§ What the task requires:
Word for word, transcribe every line from the one holding "The width and" through the end of the records, but not the pictures.

§ Saved data entries:

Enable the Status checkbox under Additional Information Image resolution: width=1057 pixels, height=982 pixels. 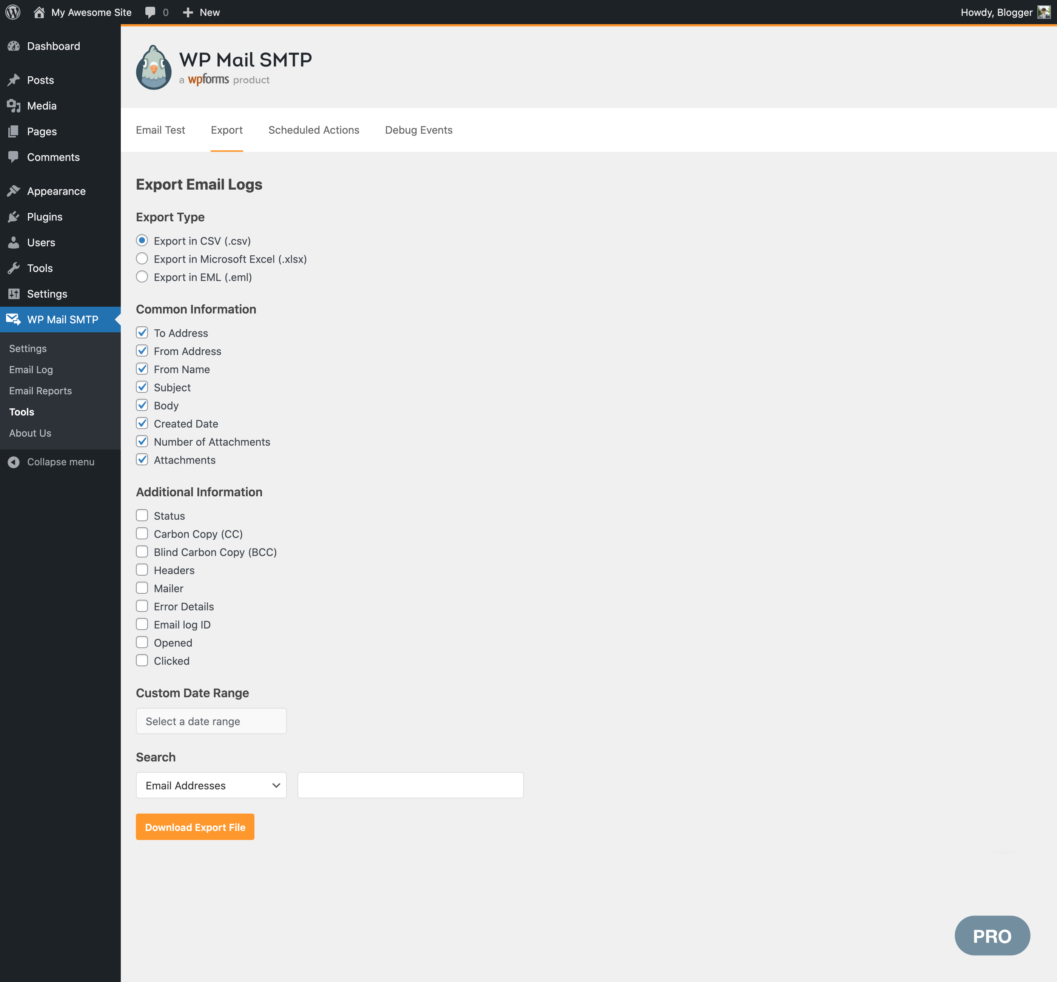pos(142,515)
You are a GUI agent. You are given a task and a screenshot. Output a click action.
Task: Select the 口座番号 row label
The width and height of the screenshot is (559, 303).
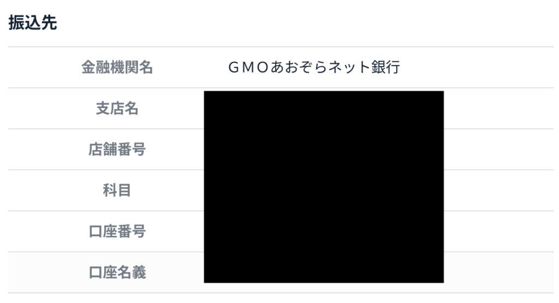click(117, 231)
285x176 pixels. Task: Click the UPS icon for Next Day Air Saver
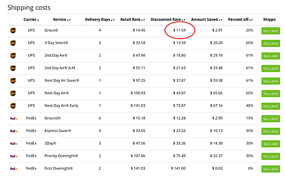pos(13,81)
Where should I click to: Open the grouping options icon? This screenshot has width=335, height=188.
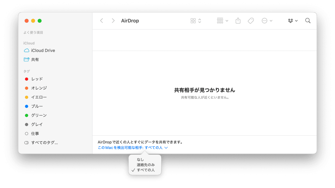pyautogui.click(x=220, y=21)
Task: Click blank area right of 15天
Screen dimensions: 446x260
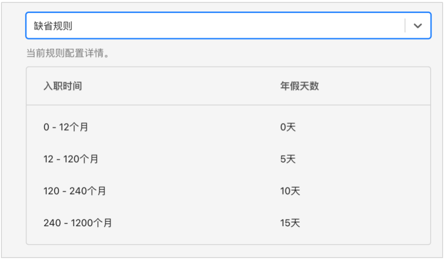Action: (364, 223)
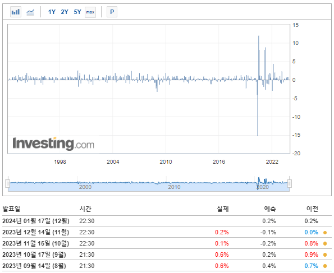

§ Task solution:
The width and height of the screenshot is (559, 303).
click(117, 231)
285x176 pixels. Task: Click the UPS icon for Next Day Air Saver
pos(13,81)
Where should I click to: Open the grouping options icon? This screenshot has width=335, height=188.
pyautogui.click(x=220, y=21)
Task: Click blank area right of 15天
Screen dimensions: 446x260
Action: (364, 223)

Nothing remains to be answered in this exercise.